As Umpires Threaten to Boycott Serena Williams, it’s Time to Stop Downplaying the Role of Racism
The Times of London is reporting that professional tennis umpires have threatened to boycott officiating Serena Williams’ future matches after she accused sitting officiant Carlos Ramos of “stealing” her points in the US Open. One of the umpires’ bones of contention, supposedly, is that The Women’s Tennis Association (WTA) and United States Tennis Association (USTA) have backed Williams’ claims of sexism in Ramos’ docking the tennis star of two points, which may have cost her the final against Naomi Osaka.
And while it may seem at first glance like a cut-and-dried case of sexism, which Williams herself has implied, conversations about Williams’ treatment at the 2018 US Open have as much (or more) to do with the color of her skin.
BBC News set out to end the sexism debate early on Wednesday by aggregating data that seems to suggest that Williams’ treatment was not sexist — women playing the four 2018 tennis Grand Slams had slightly fewer deductions, on average, than their male counterparts. But race was not taken into account in this calculus. It should have been.
Williams, like Arthur Ashe and other Black tennis players before her, has endured an uphill battle by virtue of simply playing a sport which was segregated for centuries and considered a white nobleman’s game. In fact, there have only been 28 Black men and 35 Black women to play tennis at an elite level, ever.
While Williams’ star rose, so did racist attacks against her. She’s been booed. She’s been called the N-word. She and her sister, Venus were called “The Williams Brothers” because of their powerful physiques and prowess on the court, and more. All along, Serena has been the target of messaging that she isn’t welcome in the sport she dominates. We cannot ignore the role of racism.
What Williams said to Ramos at the US Open, “thief,” was innocuous compared to what many of her white counterparts have said to him and other umpires in the past. She didn’t threaten, and she didn’t curse. But the argument is not about whether what she said was or wasn’t right: it’s about the repercussions she incurred, which included a $17,000 fine in addition to the two-point deduction.
Videos of white tennis players berating umpires, smashing multiple rackets, threatening officials, and even hitting umpires with balls can easily be found online. There doesn’t seem to be any instance of mass-boycott to result from those players’ actions.
Consider the privilege of white tennis players like John McEnroe (who sides with Williams), whose abhorrent on-court behavior became an almost beloved signature in professional tennis. Compare that with the experience of Williams, arguably the best living tennis player on earth, who in 2018 must still face racist cartoons that depict her physique and features styled in the way Black people were drawn during the height of the Jim Crow era.

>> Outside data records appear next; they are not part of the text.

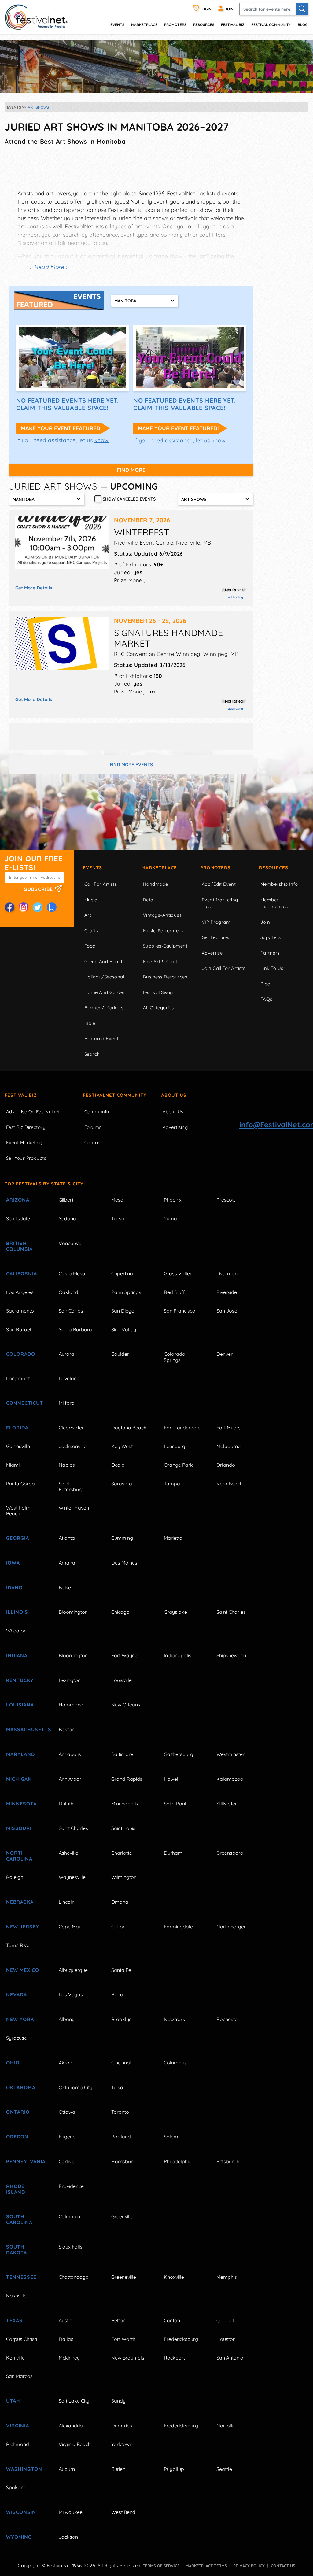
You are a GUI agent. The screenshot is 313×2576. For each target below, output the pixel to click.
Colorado (20, 1354)
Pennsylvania (25, 2161)
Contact (93, 1142)
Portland (121, 2137)
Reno (117, 1994)
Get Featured (216, 937)
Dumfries (121, 2426)
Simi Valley (123, 1329)
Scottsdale (18, 1218)
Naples (67, 1465)
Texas (14, 2320)
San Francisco (179, 1311)
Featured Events (102, 1038)
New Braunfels (127, 2358)
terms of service (161, 2565)
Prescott (225, 1200)
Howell (171, 1779)
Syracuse (16, 2038)
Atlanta (67, 1538)
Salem (171, 2137)
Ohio (13, 2063)
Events (92, 867)
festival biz (233, 24)
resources (203, 24)
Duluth (66, 1804)
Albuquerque (73, 1970)
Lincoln (67, 1902)
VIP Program (216, 922)
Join (265, 922)
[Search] (302, 9)
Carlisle (67, 2161)
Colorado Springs (174, 1357)
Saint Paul (175, 1804)
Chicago (120, 1612)
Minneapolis (124, 1804)
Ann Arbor (70, 1779)
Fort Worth (123, 2339)
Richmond (17, 2444)
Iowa (13, 1563)
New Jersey (22, 1927)
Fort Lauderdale (182, 1428)
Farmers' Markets (103, 1008)
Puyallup (174, 2469)
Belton (118, 2320)
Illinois (17, 1612)
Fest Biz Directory (26, 1127)
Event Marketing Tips (220, 903)
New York (20, 2019)
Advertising (175, 1127)
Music (90, 900)
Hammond (71, 1705)
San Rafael (18, 1329)
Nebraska (20, 1902)
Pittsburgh (227, 2161)
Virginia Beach (75, 2444)
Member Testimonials (274, 903)
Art (87, 915)
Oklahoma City (75, 2087)
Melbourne (228, 1446)
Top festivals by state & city (44, 1184)
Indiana (17, 1655)
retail (149, 900)
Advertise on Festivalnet (33, 1111)
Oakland (68, 1292)
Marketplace (144, 24)
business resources (165, 977)
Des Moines (124, 1563)
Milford (67, 1403)
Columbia (69, 2216)
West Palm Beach (18, 1511)
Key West (122, 1446)
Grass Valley (178, 1273)
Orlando (225, 1465)
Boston (67, 1729)
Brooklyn (121, 2019)
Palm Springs (126, 1292)
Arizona (17, 1200)
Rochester (227, 2019)
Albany (67, 2019)
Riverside (226, 1292)
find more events (131, 764)
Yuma (170, 1218)
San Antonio (229, 2358)
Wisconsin (21, 2512)
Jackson (68, 2537)
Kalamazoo (229, 1779)
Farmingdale (178, 1927)
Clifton (118, 1927)
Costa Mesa (72, 1273)
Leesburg (174, 1446)
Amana (67, 1563)
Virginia (17, 2426)
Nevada (16, 1994)
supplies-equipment (165, 946)
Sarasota (121, 1483)
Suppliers (270, 937)
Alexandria (71, 2426)
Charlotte (121, 1853)
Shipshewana (231, 1655)
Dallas (66, 2339)
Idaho (14, 1587)
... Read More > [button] (49, 267)
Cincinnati (121, 2063)
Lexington (70, 1680)
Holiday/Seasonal (104, 977)
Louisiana (20, 1705)
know (101, 440)
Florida (17, 1428)
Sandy (118, 2401)
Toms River (18, 1945)
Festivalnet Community (114, 1095)
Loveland (69, 1378)
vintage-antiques (162, 915)
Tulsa (117, 2087)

Depictions of Osaka after her defeat of Williams also reinforce anti-Black stereotypes. Though Osaka is both Japanese and Haitian, is very obviously biracial, and grew up in Florida, she tends to be described simply as “Japanese.” In the high-profile, racist cartoon that emerged after the US Open, Osaka wasn’t even depicted at all — a nondescript blonde player was drawn in her place. Erasing Osaka’s own Blackness serves to further isolate Williams as an aggressive outlier in her sport, and advances the racist trope of the violent, angry Black woman.
With the umpires threatening to boycott Williams’ future games, they are saying that although most (if not all) professional tennis players have had similar outbursts on the court, it’s particularly the outbursts of the greatest tennis player of all time — a Black woman — that are so damaging to their profession.